The Iron Duke ist der erste Roman einer Reihe von Fantasy-Romance. Diesmal allerdings kein Young Adult, wobei da die Übergänge in der Regel eh fließend sind und sich eher daran festmachen, wie häufig und heftig die Sexy Times sind. Geschrieben wurde es von Meljean Brook, die so einige Bücher in ihrem Repertoire hat, welche aber in der Regel alle unbekleidete Sixpacks auf den Covern haben.

Die Geschichte spielt im viktorianischen England, allerdings mit dem Twist, dass wir zudem im Steampunk sind. Und sowieso in Alternative History. Denn „Die Horde“, a.k.a Mongolen, hatten Europa mit ihrer überragenden Technologie überrannt. Inklusive England, wo sie den Einwohnern Maschinen, „Bugs“, eingepflanzt haben. Diese hielten sie kräftig und gesund, allerdings auch absolut dem Sendesignal der Horde ausgeliefert. Um sie zu arbeitswilligen Sklaven ohne eigene Gefühle zu machen. Zumindest solange, bis Arbeiternachwuchs ranmusste, und ein anderes Signal ausgestrahlt wurde, welches alle in notgeile Raserei brachte. Der berüchtigte Pirat Rhys hat jedoch eines Tages im Alleingang den Sendeturm der Horde in die Luft gejagt und alle von deren Fremdkontrolle befreit. Jetzt leben die Engländer wieder selbstbestimmt. Unter ihnen auch Mina, die aus der Verbindung ihrer Mutter und einem Mann der Horde während des Brunfstsignals entstanden ist. Obwohl sie es also bei der Polizei weit gebracht hat, wird sie ob ihres mongolischen Aussehens vielerorts schlecht behandelt.

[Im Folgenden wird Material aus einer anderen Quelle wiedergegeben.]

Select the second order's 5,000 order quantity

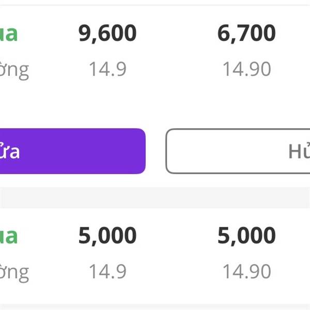[x=107, y=236]
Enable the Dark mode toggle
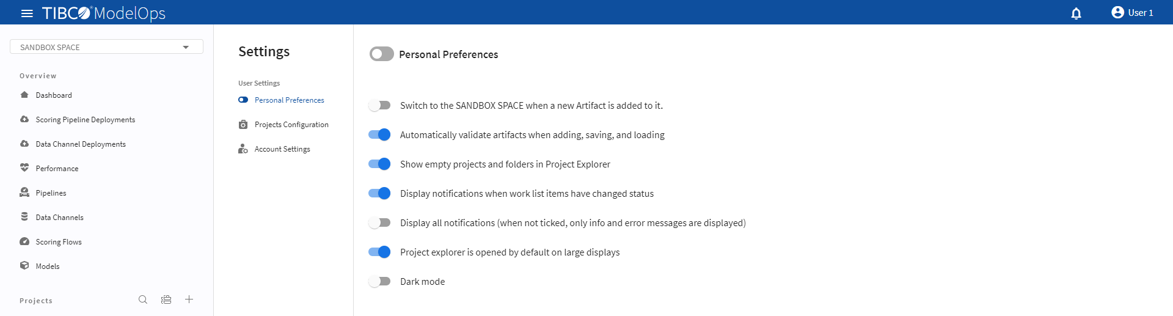The width and height of the screenshot is (1173, 316). [379, 281]
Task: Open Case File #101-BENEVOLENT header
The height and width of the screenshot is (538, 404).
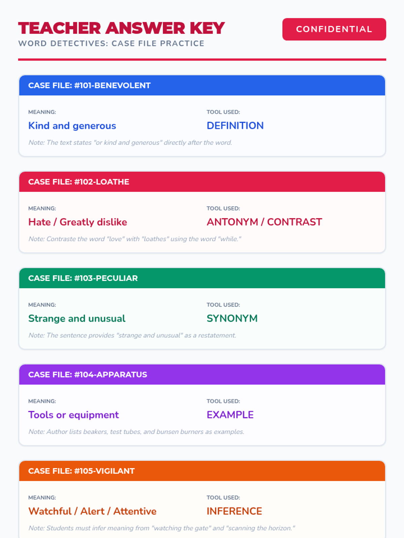Action: click(202, 85)
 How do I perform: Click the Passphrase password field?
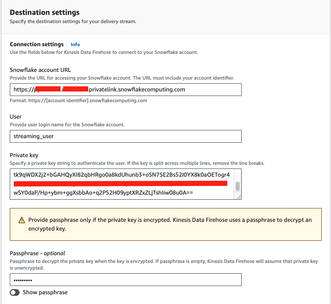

Natürlich bekommen wir diese Hintergrundgeschichte und die ganzen technologischen und historischen Besonderheiten dieser Welt nur so nach und nach erzählt. Das Buch an sich beginnt damit, dass Mina endlich von einer ihr lästigen Party (sie kommt aus verarmten Adelshaus) weg darf, weil es einen Todesfall zu investigieren gibt. Sie staunt nicht schlecht, als sie herausfindet, dass dies im Anwesen des Iron Dukes passierte, ehemaliger Pirat Rhys der durch die Befreiung Englands natürlich ordentlich Reichtum und soziales Ansehen erlangte. Oder besser gesagt es geschah in der Einfahrt, denn jemand hat einfach von einem Flugschiff aus dem Iron Duke eine Leiche vor die Haustüre geworfen. Dies führt bald zur Erkenntnis, dass irgendwer das ehemalige Flagschiff des Ex-Piratens, welches er der Royal Navy übergeben hatte, entführte und nun auf dem Schwarzmarkt eine Waffe kaufen will, die eine starke Bedrohung Englands werden kann. Der jüngere Bruder von Mina war dann noch ausgerechnet auf dem Schiff.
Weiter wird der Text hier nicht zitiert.